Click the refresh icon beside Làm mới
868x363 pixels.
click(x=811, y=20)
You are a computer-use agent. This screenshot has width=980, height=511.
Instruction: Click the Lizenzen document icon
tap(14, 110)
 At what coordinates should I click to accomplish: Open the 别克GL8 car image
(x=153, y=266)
---
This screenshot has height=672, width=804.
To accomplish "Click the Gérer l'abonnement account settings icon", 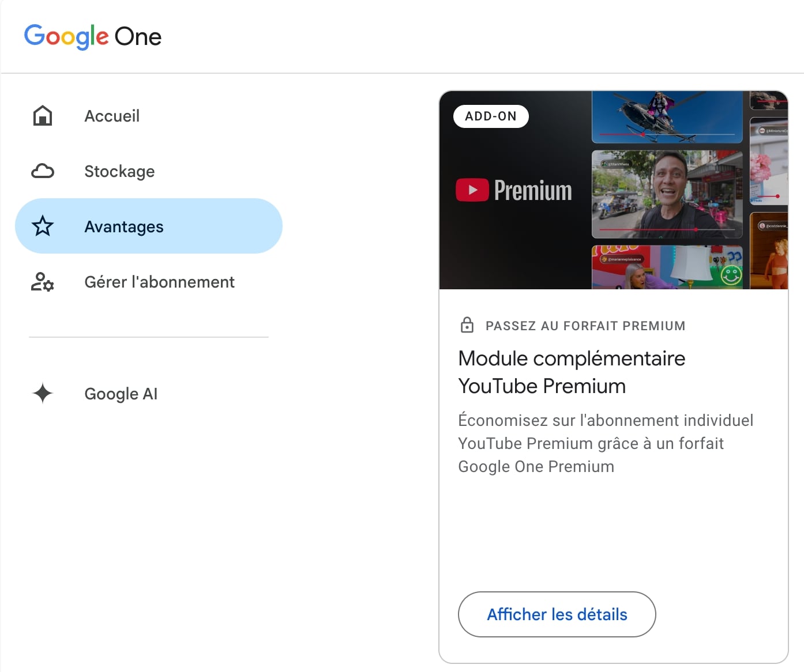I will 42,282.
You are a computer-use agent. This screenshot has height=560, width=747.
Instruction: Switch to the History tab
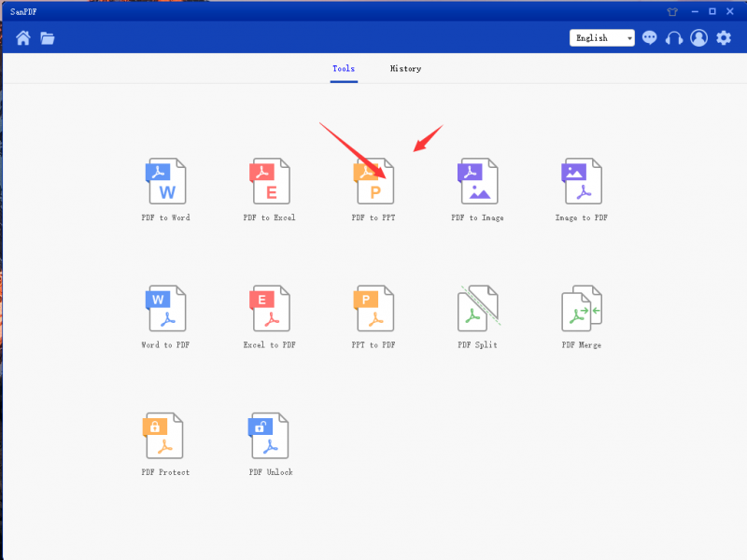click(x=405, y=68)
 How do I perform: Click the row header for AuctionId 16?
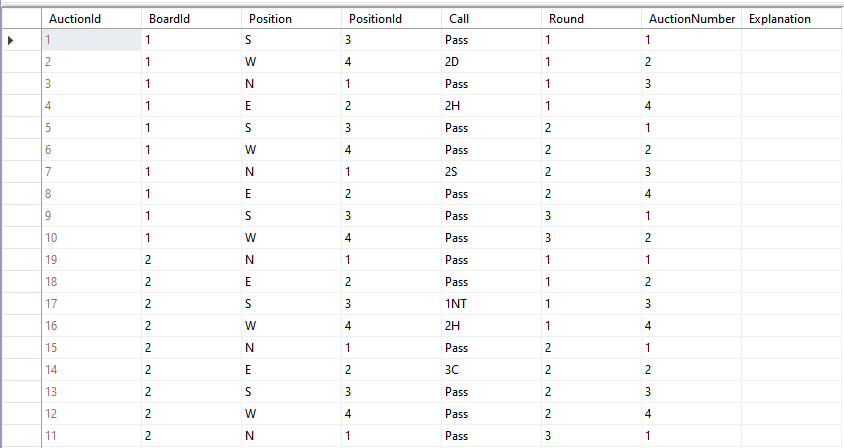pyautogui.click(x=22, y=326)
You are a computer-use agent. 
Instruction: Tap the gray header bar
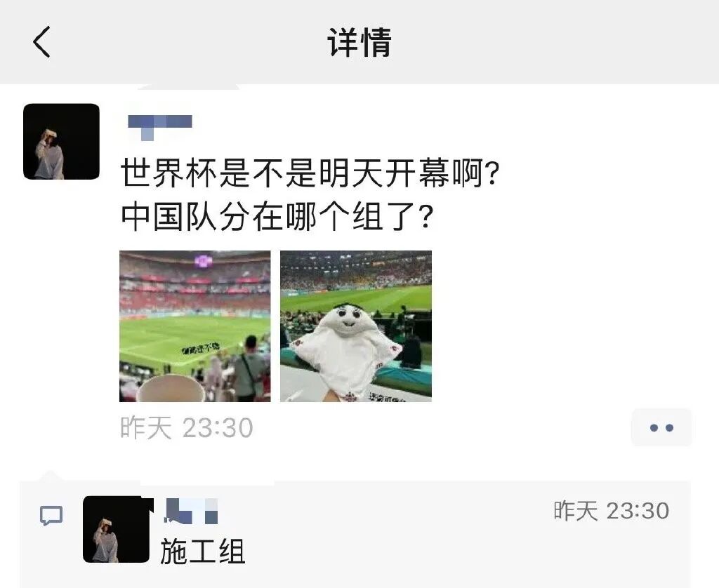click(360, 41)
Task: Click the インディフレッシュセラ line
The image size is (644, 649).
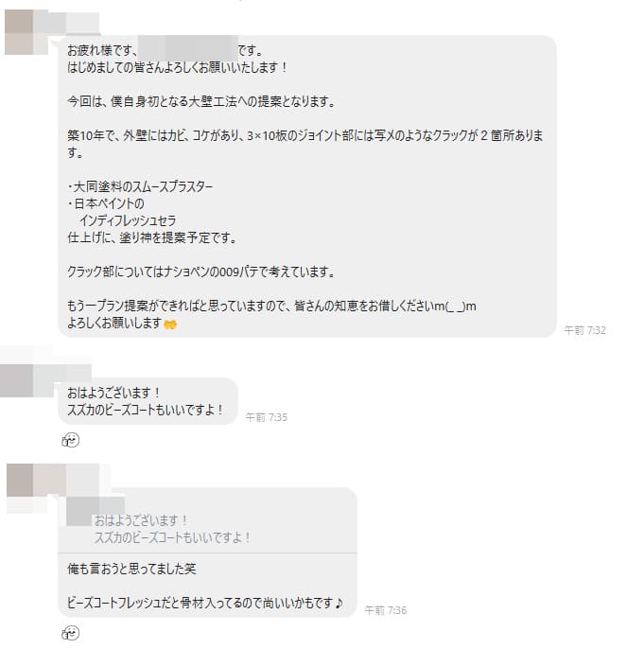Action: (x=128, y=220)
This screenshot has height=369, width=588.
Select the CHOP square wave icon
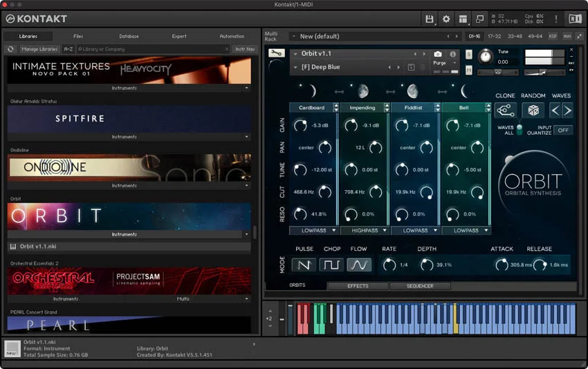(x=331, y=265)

> **REQUIRED WORK**
Please give the number of lines in the entries that contain the word "screenshot", and nothing besides it.

> **ANSWER BOX**
4